PASSAGE SHOWN:

Here's the description:

BizTeen.net - Where Teens Start Businesses
\----------------------------------------------------------------------

What is the problem?

It is "frustrating" and "difficult" and "time consuming" and "not free" to try
to meet teens who are like minded and want to start a business togther,
further more, there is no "single place" to do it.

What is the oppertunity?

The oppertunity is that there are 400 million teenagers between 15-18 of whom
we believe that at least 1% (4 million) are feeling the "pain" and
"frustration" of trying to find a reliable partner to earn a little extra
money on the side.

What is the solution?

To create a place on the web that makes it "easy" and "free" and "fast" for
teenagers to find and connect with other teenagers and join forces with them
to start new business ventures.

What are the benefints for somone joining the bizteen.net team?

SET EXERCISE 1:
In the BizTeen.net description, list every word or phrase in quotation marks in the paragraph that begins "It is".
SET EXERCISE 2:
Render the lines of the records as a numbered list, starting at the line that contains "Task: Click the first express checkout button" and ending at the last line of the records. Leave out the pictures.

RECORDED INFORMATION:
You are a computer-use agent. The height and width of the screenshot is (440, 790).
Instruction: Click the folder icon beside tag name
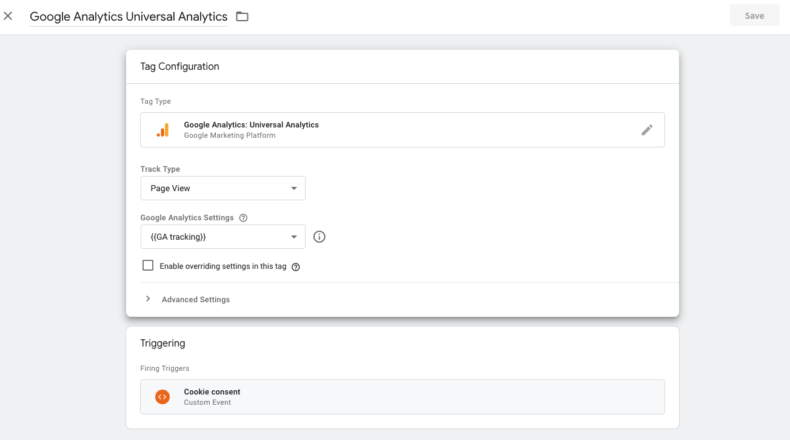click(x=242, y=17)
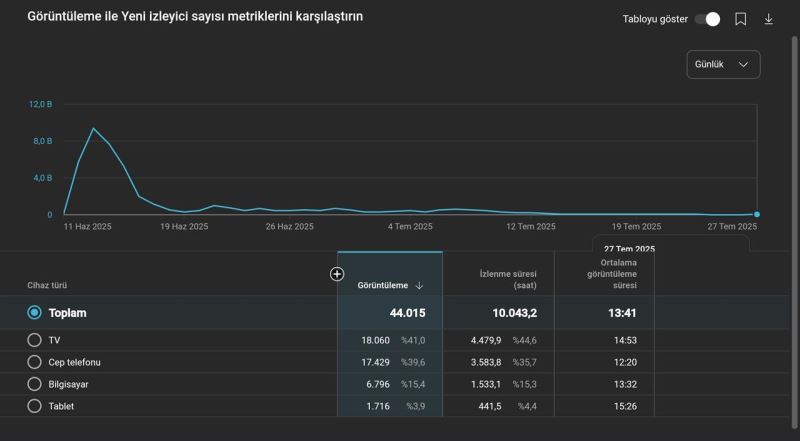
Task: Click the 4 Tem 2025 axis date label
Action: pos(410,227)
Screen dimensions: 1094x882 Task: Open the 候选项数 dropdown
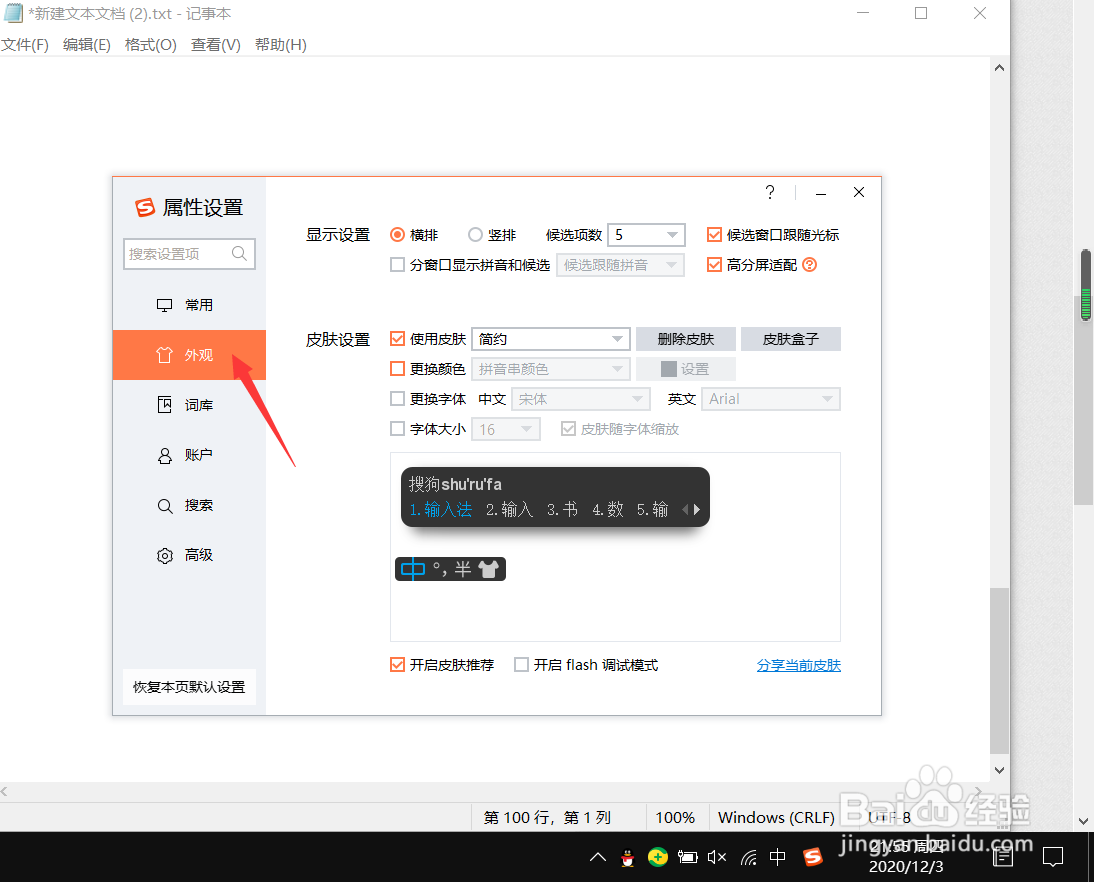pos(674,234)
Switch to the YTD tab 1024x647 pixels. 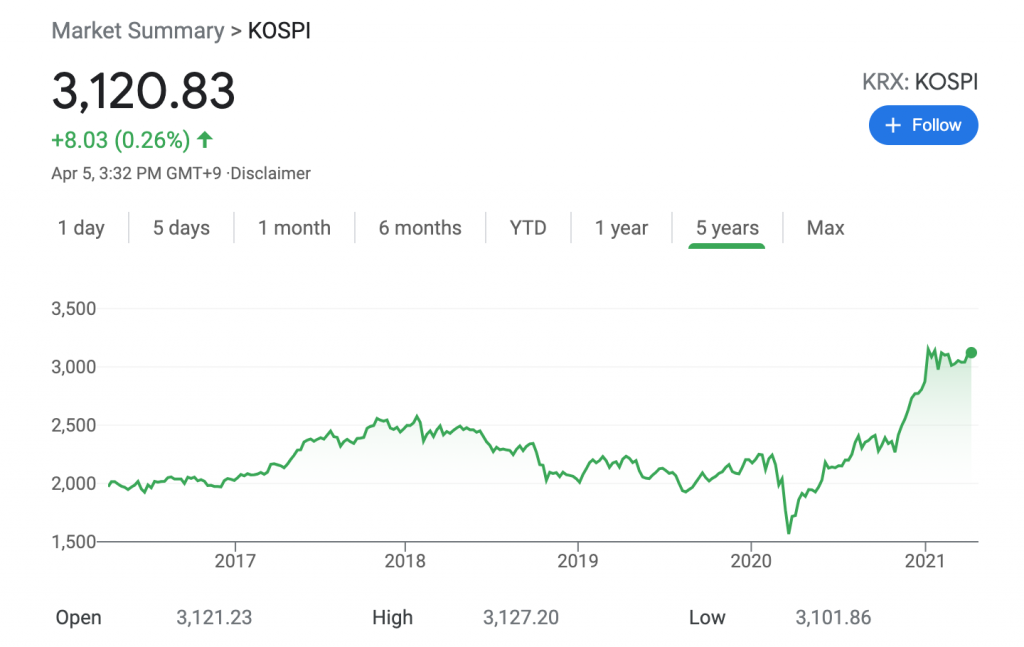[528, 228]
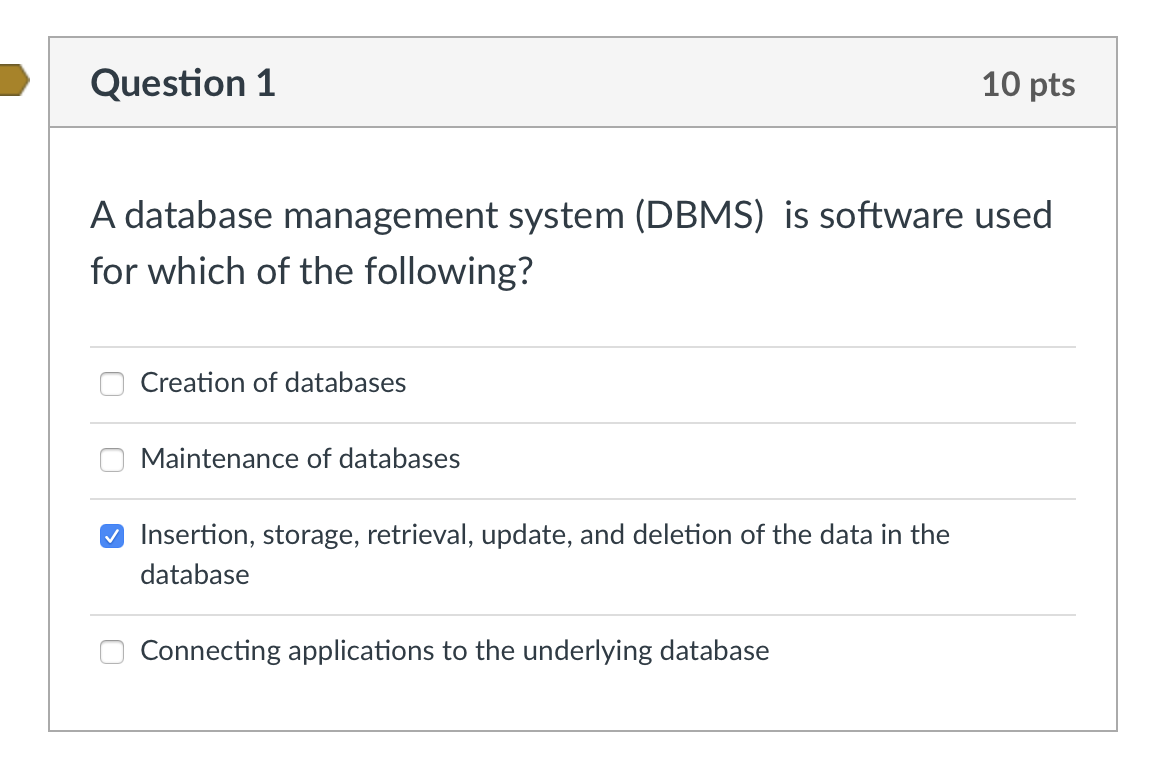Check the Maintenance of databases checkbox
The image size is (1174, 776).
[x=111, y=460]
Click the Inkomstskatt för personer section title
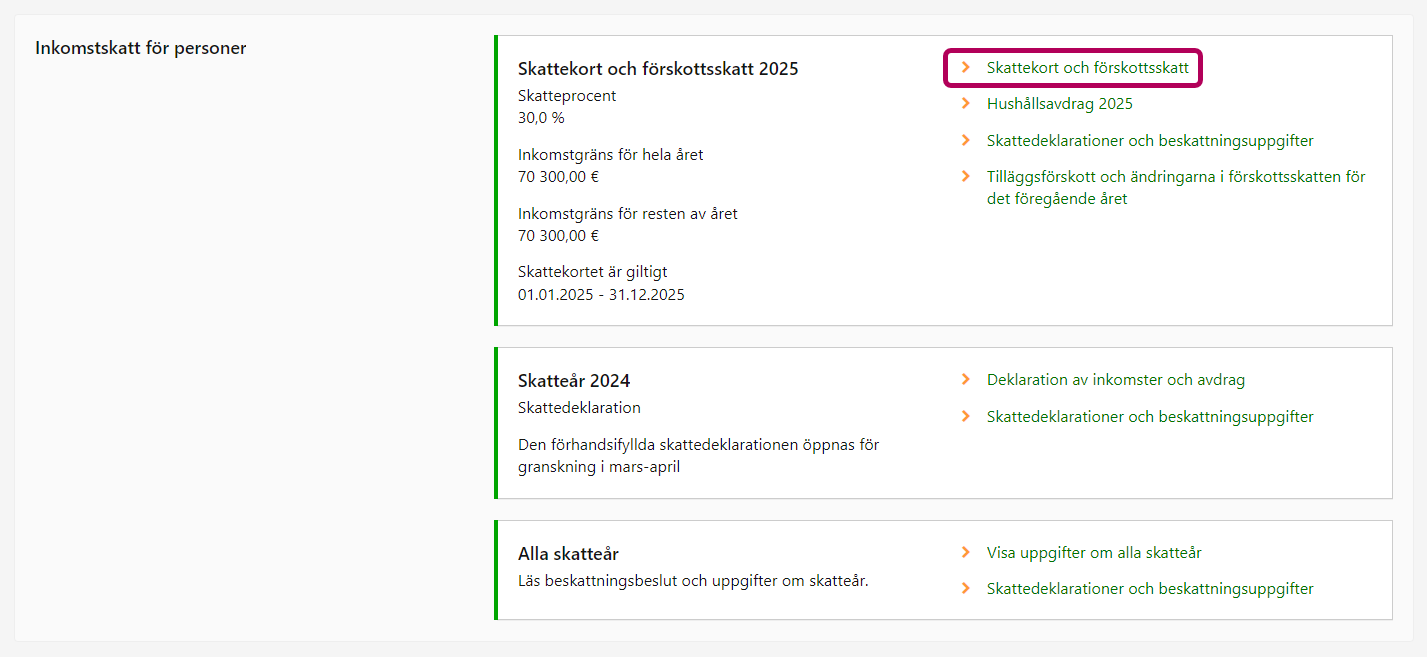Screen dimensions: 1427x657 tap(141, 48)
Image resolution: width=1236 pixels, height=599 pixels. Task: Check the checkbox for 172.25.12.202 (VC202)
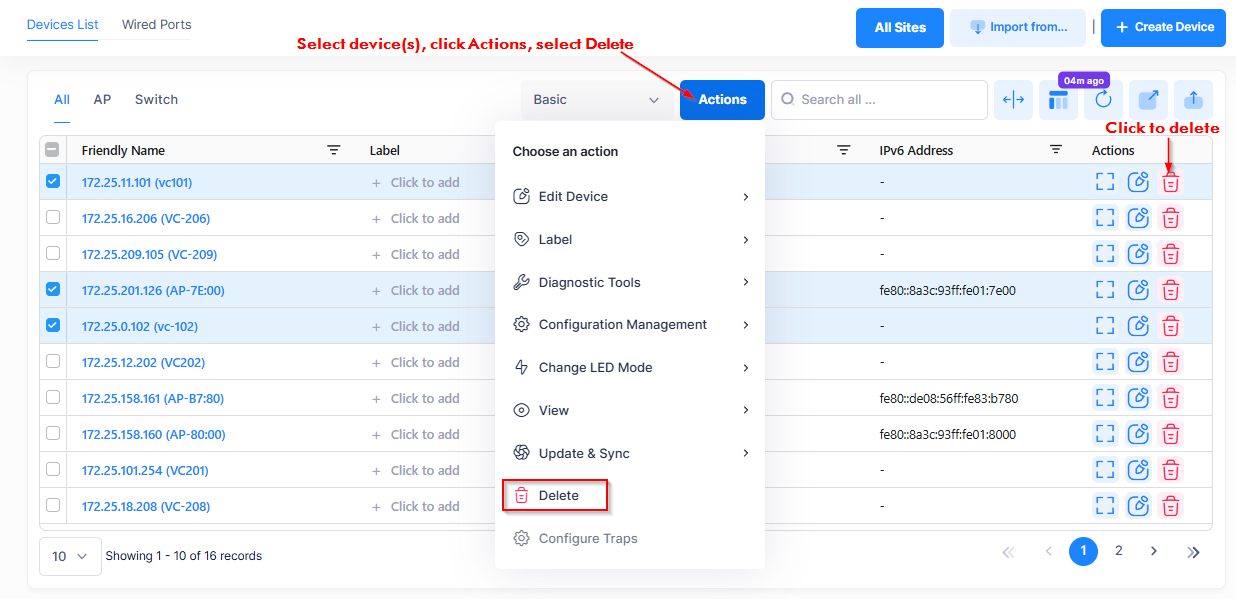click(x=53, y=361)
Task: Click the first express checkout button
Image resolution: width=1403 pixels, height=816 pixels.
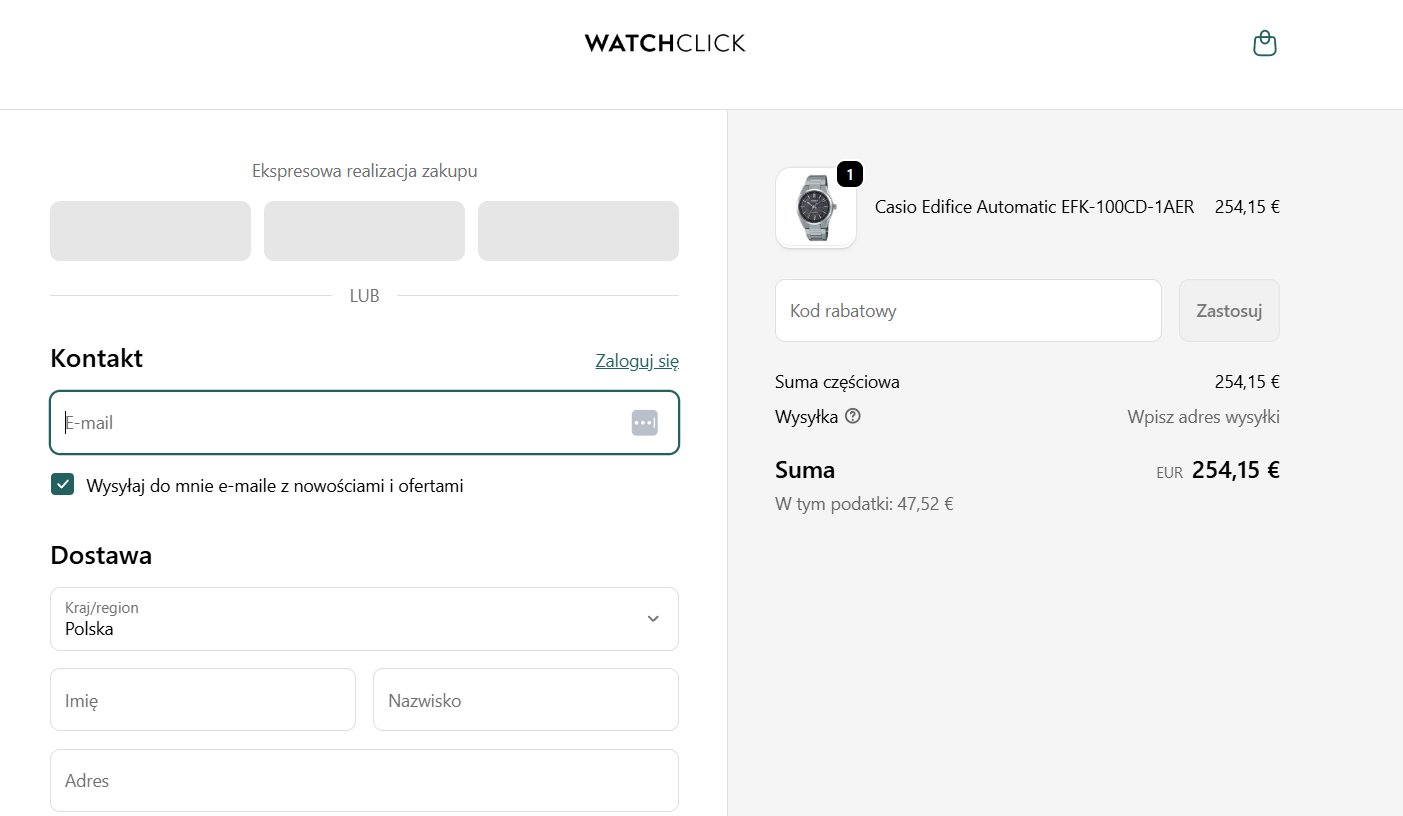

TASK OUTPUT 1:
- frustrating
- difficult
- time consuming
- not free
- single place

TASK OUTPUT 2:
1. Task: Click the first express checkout button
2. Image resolution: width=1403 pixels, height=816 pixels.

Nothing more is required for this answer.